So here’s the thing. As you may or may not have noted me referencing once or thrice, Edinburgh is not only a lovely place in the Highlands. It’s also the birth place of one of my all-time favorites, the inspiration for more than one of my trips to the U.K. (including seeing Cursed Child in April! Something I will tell you more about in the near future): Harry Potter.
Here’s an even funner fact (#grammar): Not only did J.K. Rowling write Harry Potter in Edinburgh, she still lives here.
Now, I’m not going to tell you where, because that would be creepy. And also I believe this glorious woman deserves her privacy.
Although, I’ve already implied that I do know, have I not? That’s where this story, my final Scottish post, begins.
So, after The Witchery — which is not only a place that J.K.’s dined (no wonder, with its Hogwarts vibes), but also the prettiest restaurant in the world, according to the bae Andrew Lloyd Webber — we headed off on a proper Harry Potter hunt.
Our start? The Elephant House Café, which is said to be one of the cafés J.K. frequented while writing HP.
Very cool in theory — but sadly, less cool in actuality. I thought I was going to bewitch the mind and ensnare the senses by grabbing a cup of tea and a scone and sitting down and soaking it all in. But frankly, so many people want to get in there, you can barely stand. The line was ridiculous, the tour groups were SO aggressive, and the worst? They were out of scones. OUT OF SCONES!
HP devotion: 1
But I said to myself, don’t despair, young Ravenclaw. There’s more for you to see! And see it I did — or tried. Because the next thing on my list was the Diagon Alley plaque, which is placed at the entrance of Candlemaker Row, the teeny, curving street that allegedly inspired the back-to-school shopping hub of my fantasies. I must have walked up and down that street for a solid 15 minutes, determined to find the damn plaque. I finally decided to stop looking like a idiot and walk into a shop for directions. Friends, THEY TOOK DOWN THE PLAQUE. And what else? They painted OVER the mural, which, for the record, once looked like this. Now, it looks like this:
Apparently, a group of students were coming soon to create a new HP mural, which is beautiful, and obviously I appreciate the continued devotion. But at the time, this was me:
Now, there are a few more places you can go in town if you want your J.K. fill. There’s Greyfriar’s Kirk, a cemetery where Rowling when hunting for character names (and found a few; looking at you, Tom Riddle, Esq.!). You can also find J.K.’s handprints on the Royal Mile, but unfortunately, as we only had about two days, I didn’t get to all the HP places.
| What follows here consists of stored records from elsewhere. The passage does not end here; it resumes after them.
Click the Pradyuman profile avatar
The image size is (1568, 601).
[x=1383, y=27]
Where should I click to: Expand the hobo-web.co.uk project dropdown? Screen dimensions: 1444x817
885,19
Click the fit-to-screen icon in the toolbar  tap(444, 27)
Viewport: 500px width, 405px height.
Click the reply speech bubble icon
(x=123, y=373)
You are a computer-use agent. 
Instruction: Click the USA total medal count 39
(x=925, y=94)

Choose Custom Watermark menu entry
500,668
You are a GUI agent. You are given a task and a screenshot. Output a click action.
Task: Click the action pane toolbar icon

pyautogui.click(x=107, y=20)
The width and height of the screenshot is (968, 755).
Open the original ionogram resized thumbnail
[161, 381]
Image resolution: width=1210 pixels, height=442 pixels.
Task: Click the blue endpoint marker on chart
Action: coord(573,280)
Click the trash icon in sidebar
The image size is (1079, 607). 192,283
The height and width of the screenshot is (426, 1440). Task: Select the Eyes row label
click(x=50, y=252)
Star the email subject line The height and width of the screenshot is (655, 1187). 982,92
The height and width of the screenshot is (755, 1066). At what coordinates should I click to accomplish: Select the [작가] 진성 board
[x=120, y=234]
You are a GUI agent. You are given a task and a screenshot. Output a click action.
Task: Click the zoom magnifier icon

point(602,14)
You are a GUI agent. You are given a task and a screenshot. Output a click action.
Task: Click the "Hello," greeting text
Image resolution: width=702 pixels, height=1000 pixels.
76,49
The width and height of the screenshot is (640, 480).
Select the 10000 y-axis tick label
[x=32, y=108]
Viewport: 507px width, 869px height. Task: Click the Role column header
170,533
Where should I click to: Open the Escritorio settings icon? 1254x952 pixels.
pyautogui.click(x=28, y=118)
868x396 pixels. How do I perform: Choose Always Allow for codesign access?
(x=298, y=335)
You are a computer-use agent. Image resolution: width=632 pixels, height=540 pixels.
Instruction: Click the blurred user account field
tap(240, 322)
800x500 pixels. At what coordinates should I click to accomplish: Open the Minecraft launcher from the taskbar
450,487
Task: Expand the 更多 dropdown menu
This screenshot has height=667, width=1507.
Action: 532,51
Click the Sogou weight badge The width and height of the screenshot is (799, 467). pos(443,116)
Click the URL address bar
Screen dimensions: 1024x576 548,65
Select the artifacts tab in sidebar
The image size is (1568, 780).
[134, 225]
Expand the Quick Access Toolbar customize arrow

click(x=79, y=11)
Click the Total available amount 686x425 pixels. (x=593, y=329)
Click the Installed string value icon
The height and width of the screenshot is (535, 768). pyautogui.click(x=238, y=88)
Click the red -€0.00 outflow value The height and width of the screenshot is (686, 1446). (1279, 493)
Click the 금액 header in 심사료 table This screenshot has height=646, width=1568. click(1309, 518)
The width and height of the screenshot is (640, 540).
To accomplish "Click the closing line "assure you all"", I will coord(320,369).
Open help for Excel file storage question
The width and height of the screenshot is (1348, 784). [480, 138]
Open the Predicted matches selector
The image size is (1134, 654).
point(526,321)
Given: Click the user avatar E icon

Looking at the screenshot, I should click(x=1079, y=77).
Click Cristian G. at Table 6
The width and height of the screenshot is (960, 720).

I did, however, make it up this beautiful boulevard, Victoria Street.
I’m not sure if this joke shop was there while J.K. was writing, but come on. This was meant for Fred & George. ❤️
(For the record, I think Victoria Street was the true inspiration for Diagon. Sorry, plaque!)
But back to lamenting. As we were about to head home, I found a brochure about this Scottish staple: The Jacobite Steam Train. A.k.a. THE HOGWARTS EXPRESS! People, I came to Scotland, and I didn’t even ride the Hogwarts Express. Look at this beauty!
So finally, we’re in a cab, going to pick up our luggage before heading to the airport. I’m a little sad, but our taxi cab driver, let’s call him Jamie Fraser, is super friendly and decides to tell us about some of the famous people he’s gotten to drive around Edinburgh. Jamie’s cracking us up with all of his stories and then, casual as can be, goes, “Oh, speaking of famous people, you know what? J.K. Rowling lives right around the corner. Wanna see?”
Um, is Hermione Granger the brightest witch of her age? YES, I WANT TO SEE!
*insert heavy breathing here*
And so, he drove us past J.K.’s pristine castle of a home, and then back past it again, because once is never enough (and also it was the quickest way back to our hotel). Rumor has it that the house actually has two Hogwarts-inspired tree houses in the backyard, which is quite possibly the most boss thing I can think of, though I can neither confirm nor deny their actual existence. But I will say that the house is just as fabulous yet un-ostentatious as you would expect from our queen.
I am, alas, a muggle. But those final moments in Edinburgh? The purest magic.